И выйти из темно-серой тишины тени, гордо вскинув вверх руки с закатанными до острых локтей рукавами свободной, темной рубашки, заправленной за широкий, повязанный традиционным узлом алый арданский пояс, единственное, что осталось в нем от его далекой родины, неспешно и мягко скользя стопами по гладкому, прохладному, потертому деревянному полу.

И лишь оказавшись там, посреди шума и света, посреди торжества и праздника, окруженный ликующими людьми, оставив за спиной страх и пустоту сомнений, он решился наконец отвести глаза от спокойно-сосредоточенного, витающего где-то в мыслях лица Курта.

И тот вдруг неожиданно кивнул ему, вырываясь из пестрой толпы обступивших круг зрителей. А Ривин, нисколько не удивившись, что видение оказалось правдой, усмехнулся и кивнул в ответ.

Эльма локи9, Курт…

Промелькнуло мыслях. За секунду до того, как взгляд, заискрившийся самоуверенным, юношеский весельем медленно скользнул к фигуре замершего напротив соперника. Дразня и вызывая того на неравный бой. Бой прошлого и будущего, бой опыта и смелости, осторожности и надежды, бой нового со старым.

Великий бой двух великих легенд. Одной из которых будет начертано спустя пару лет погибнуть от рук королевских воинов в пожаре первого миранского восстания.

3

Приятный летний бриз легким, нежным касание потрепал темные, элегантно уложенные на бок короткие волосы с едва-едва заметными, пока еще совсем тонкими прядями первой, серовато-стальной седины, защекотал расширившиеся ноздри прямого, чуть опущенного вниз носа, дразня терпким запахом солоноватой морской влаги, игристыми нотами пряных садовых цветов, легкими, плотным ароматами ближайших пекарен, сырных лавок, мастерских краснодеревщиков, кисловатым душком таверн, вереницей уходящих куда-то вглубь портовых кварталов, и дополненный неизменным, пропитанным вином и дешевой едой, отзвуком сладковатого-горького мужского пота городских рабочих и портовых трудяг.

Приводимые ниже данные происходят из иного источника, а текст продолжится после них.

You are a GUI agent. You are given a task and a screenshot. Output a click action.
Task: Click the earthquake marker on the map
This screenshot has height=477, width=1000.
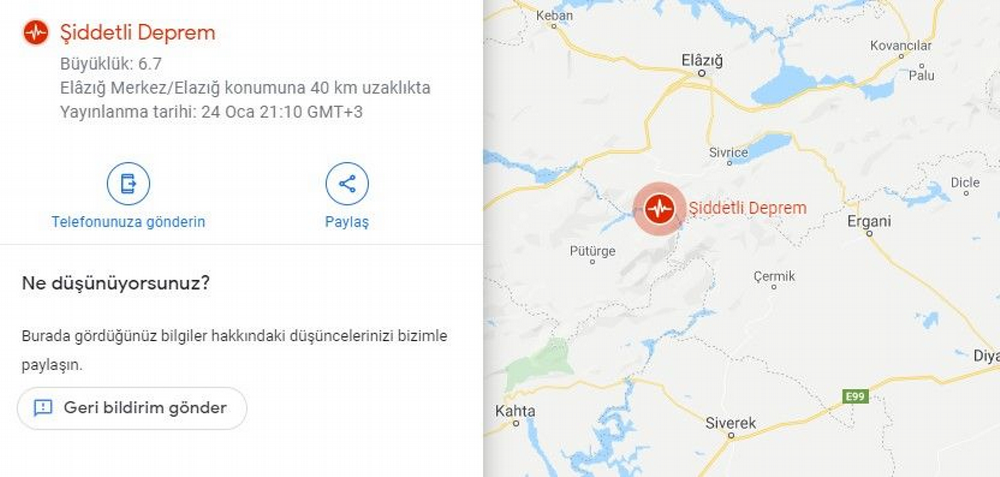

В носу вдруг засвербело, и Ильгерд Дорак, недовольно поморщившись, неизменно выверенным, неторопливым, изящным движением тонких, длинных, мягких пальцев, легко прикоснулся к его влажноватому, чуть шершавому кончику.

Где-то внизу, за коваными перилами балкона, на просторной, мощеной серовато-коричневым, грубым камнем улице, наполовину сокрытой от яркого солнца в прохладной, темно-синей тени домов и деревьев, раздался искрящийся взрыв неприлично громкого, молодого, мужского хохота в аккомпанементе энергичного, взвинченного, высокого (Ильгерд узнал его сразу, он всегда становился таким, когда сын волновался), голоса Митара, чьи слова тут же, будто забавляясь и играя, подхватил и унес с собой в ясное небо ветер.

Ильгерд слегка подался вперед, не теряя гордую прямоту осанки и не опуская голову, аккуратно облокотился тонкой кожей ладоней о горячие, еще хранящие теплоту утреннего солнца перила балкона и одним лишь взглядом темных, зорких глаз проскользил по расстилающейся у его ног длинной ленте улицы. Митар действительно был там, стоял, вальяжно опершись чуть сутулой, крепкой, широкой спиной о каменную, светло-серую в тени дома, полукруглую колонну крыльца, расслаблено скрестив ноги и руки. Его волосы, такие же как у Ильгерда (они вообще были очень похожи – отец и сын) темные, прямые, короткие, небрежно растрепались в разные стороны, часть из них, та, что падала на высокий, покатый лоб стала влажной от капель липкого пота и обвисла неприглядными сосульками. Белая, то и дело подрагивающая от глубокого дыхания и ветра свободная, тонкая рубаха, заправленная в брюки, оставалась расстегнутой сверху, а ее широкие, расшитые дорогой ручной вышивкой рукава были небрежно закатаны практически до самых локтей, оголяя сильные, мускулистые, неприлично загорелые, с кое-где выступающими, синеватыми венами руки Митара, руки рабочего, а не сына придворного аристократа, руки ремесленника, но не мага.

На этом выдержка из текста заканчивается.